Qué se pide
- a) Copia palabra por palabra el fragmento del texto sobre Víctor García Tur que empieza con "Los relatos de" y termina con "de soluciones imaginativas.".
- b) Responde estas preguntas con datos del texto sobre Víctor García Tur:
(i) ¿Qué obra suya recibió el Premi Documenta 2008?
(ii) ¿En qué ciudad y en qué año nació?
(iii) ¿Qué otra labor, además de escribir, menciona el texto?
- c) Sigue escribiendo el texto sobre Víctor García Tur a partir de su última frase.

Texto para leer
============
Desde Twistanschauung (Premi Documenta 2008), la obra de Víctor García Tur (Barcelona, 1981) se ha definido en buena parte por el juego, ya sea en el ámbito formal o argumental. Una exploración polimórfica y abierta de la literatura que ha supuesto establecer diálogos estimulantes con ciertos corrientes y autores, o sumergirse en (sub)géneros para darles una vuelta inesperada.

Víctor García Tur ha rehusado domesticar la mirada para encontrar ángulos de entrada a la demencia compartida que son los lazos de sangre

Los relatos de El país dels cecs —puro ingenio y riesgo— serían el ejemplo más radical, aunque incluso en el estudio de las relaciones familiares —Els romanents, L’aigua que vols— ha evitado cualquier mirada condescendiente para adentrarse en los pliegues de la locura compartida que representan los vínculos de sangre. Muy probablemente su desdoblamiento como diseñador haya contribuido a una búsqueda por defecto de soluciones imaginativas.
============
Material de consulta

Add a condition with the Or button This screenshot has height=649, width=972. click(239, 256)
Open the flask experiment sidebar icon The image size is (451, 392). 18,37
============
Respuestas
- a)
Los relatos de El país dels cecs —puro ingenio y riesgo— serían el ejemplo más radical, aunque incluso en el estudio de las relaciones familiares —Els romanents, L’aigua que vols— ha evitado cualquier mirada condescendiente para adentrarse en los pliegues de la locura compartida que representan los vínculos de sangre. Muy probablemente su desdoblamiento como diseñador haya contribuido a una búsqueda por defecto de soluciones imaginativas.

- b)
(i) Twistanschauung.
(ii) En Barcelona, en 1981.
(iii) La de diseñador.

- c)
Despertando de una pesadilla

Su último libro, Els claustres (Comanegra), se inscribe en la fecunda tradición de obras tributo al universo de Alfred Hitchcock, donde cabría parte de la filmografía de Brian de Palma, el remake/copia de Psicosis de Gus van Sant o la videoinstalación 24 Hour Psycho de Douglas Gordon, por citar solo una pequeña muestra. No sabemos si García Tur ha visto más de un centenar de veces Vértigo, como fue el caso del desaparecido filósofo Eugenio Trías —lo cual le permitió escribir el sensacional ensayo Vértigo y pasión—, pero sí que la "obsesión" de larga duración por esa misma película, que menciona en una nota al final de la novela, ha cristalizado finalmente en un proyecto que, sin pretender ir más allá de un entretenimiento bien pensado y ejecutado, cumple con los propios objetivos del maestro del suspense cuando declaró: “Dadles placer, el tipo de placer que sienten al despertar de una pesadilla”. Además, se da la circunstancia de que es la segunda vez que el autor invoca la figura del director de Los pájaros, ya que en su novela homónima convertía a estos en una fuente de inquietud (aunque a la inversa, ya que en vez de atacar, morían de forma extraña).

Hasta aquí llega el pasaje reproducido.